Musik_Königliches Larghetto an der Wien

Deutsch-italienische Freundschaft

Mit zwei grandiosen Barockproduktionen behauptete das Theater an der Wien seine Position als erstes Opernhaus für Werke abseits des Mainstreams. Nach der konzertanten Aufführung eines eher schwachen Werkes von Antonio Vivaldi zauberte man dort mit Händels Oper "Serse" eine seltene Sternstunde - in künstlerischer, musikalischer und szenischer Hinsicht.    06.11.2011

Das Theater an der Wien hat in der Saison 2011/12 den ehrgeizigen Plan, die wichtigsten Barockwerke von Georg Friedrich Händel und Antonio Vivaldi konzertant und szenisch aufzuführen. Obwohl die Intendanz die derzeit führenden Musiker der "Szene" engagierte, schaffen auch die es nicht immer, das Publikum mit eher schwachen Werken wie Vivaldis "Orlando Furioso" total hinzureißen - so geschehen bei der konzertanten Aufführung der Oper des Protagonisten der venezianischen Schule. Antonio Vivaldi schrieb ja nicht nur seinen Wunschkonzertmagneten "Quattro Staggioni", sondern auch eine Vielzahl von Instrumental- und Vokalwerken.

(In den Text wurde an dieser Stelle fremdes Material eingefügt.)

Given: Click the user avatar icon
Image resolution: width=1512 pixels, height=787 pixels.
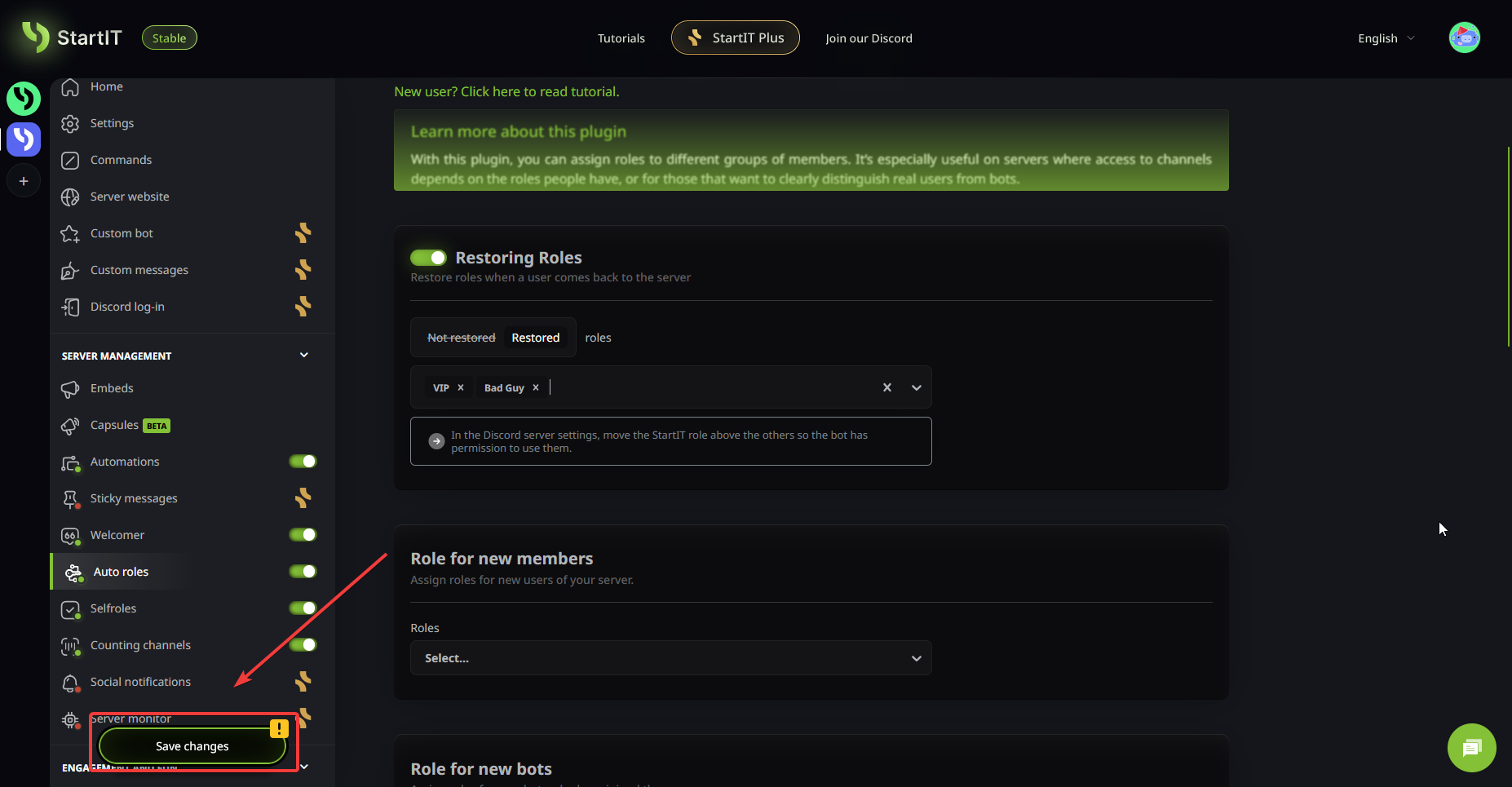Looking at the screenshot, I should pyautogui.click(x=1464, y=38).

Das Libretto der Oper stammt vom Dichter Ariosto aus dem 15. Jahrhundert; Vivaldi vertonte es im 18. Jahrhundert. Die Geschichte ist recht banal und rasch erzählt: Der Dichter Roland verfällt der Raserei, und nach langem Hin und Her sowie einigen Liebesgeschichten normalisiert sich sein Zustand wieder. Der venezianische Komponist schuf lange dreieinhalb Stunden mit wunderschöner und eingängiger Musik. Bei all der Schönheit und trotz der phantastischen musikalischen Umsetzung durch Jean-Christophe Spinosi und sein Ensemble Matheus war man jedoch selten fasziniert. Der Dirigent erzielte mit seinem hervorragenden Sängerensemble ein wahres Farbenspektrum an Klängen. Trotzdem wurde die Sache mit der Zeit so eintönig, daß der Rezensent ausnahmsweise schon in der Pause die Vorstellung verließ.

 

Doch fünf Tage später wurde die "Derniere" (Anm.: letzte Aufführung einer Produktion) von Händels Oper "Serse" (auch "Xerxes" genannt) zu einem veritablen Ereignis. Selten noch war eine qualitativ derart hochrangige Aufführung einer Oper zu sehen.

Abermals stand der Korse Spinosi am Pult, wieder spielte Metheus - und beide führten eindrucksvoll vor, mit welchem Klangzauber und welchen Effekten ein so kleines Ensemble aufwarten kann. Das liegt natürlich vor allem an Händels Werk. Das Libretto stammte von Nicolò Minato und wurde vom deutsch-englischen Komponisten 1738 in London uraufgeführt. Die Handlung ist ähnlich wie bei Vivaldis Oper ein eher banales Ränkespiel von Liebe, Eifersucht, Treue und Untreue (mit erwartungsgemäßem "Happy-End").

Im Gegensatz zu seinem italienischen Komponistenkollegen schuf Händel aus dem eher banalen Libretto ein trotz der mehr als drei Stunden Dauer kurzweiliges Musiktheater. Mit sieben hochrangigen Solisten beamten der großartige Spinosi und sein kongenialer Regisseurkollege Adrian Noble das Publikum in eine optische und akustische Wunderwelt. Die Musiker brachten in Kleinstbesetzung eine wahre Klangpracht zustande. Interessant übrigens, daß Spinosi im Profil sehr an den jungen Carlos Kleiber erinnert - vor allem, wenn er so begeistert und begeisternd seinen Musikern zulächelt.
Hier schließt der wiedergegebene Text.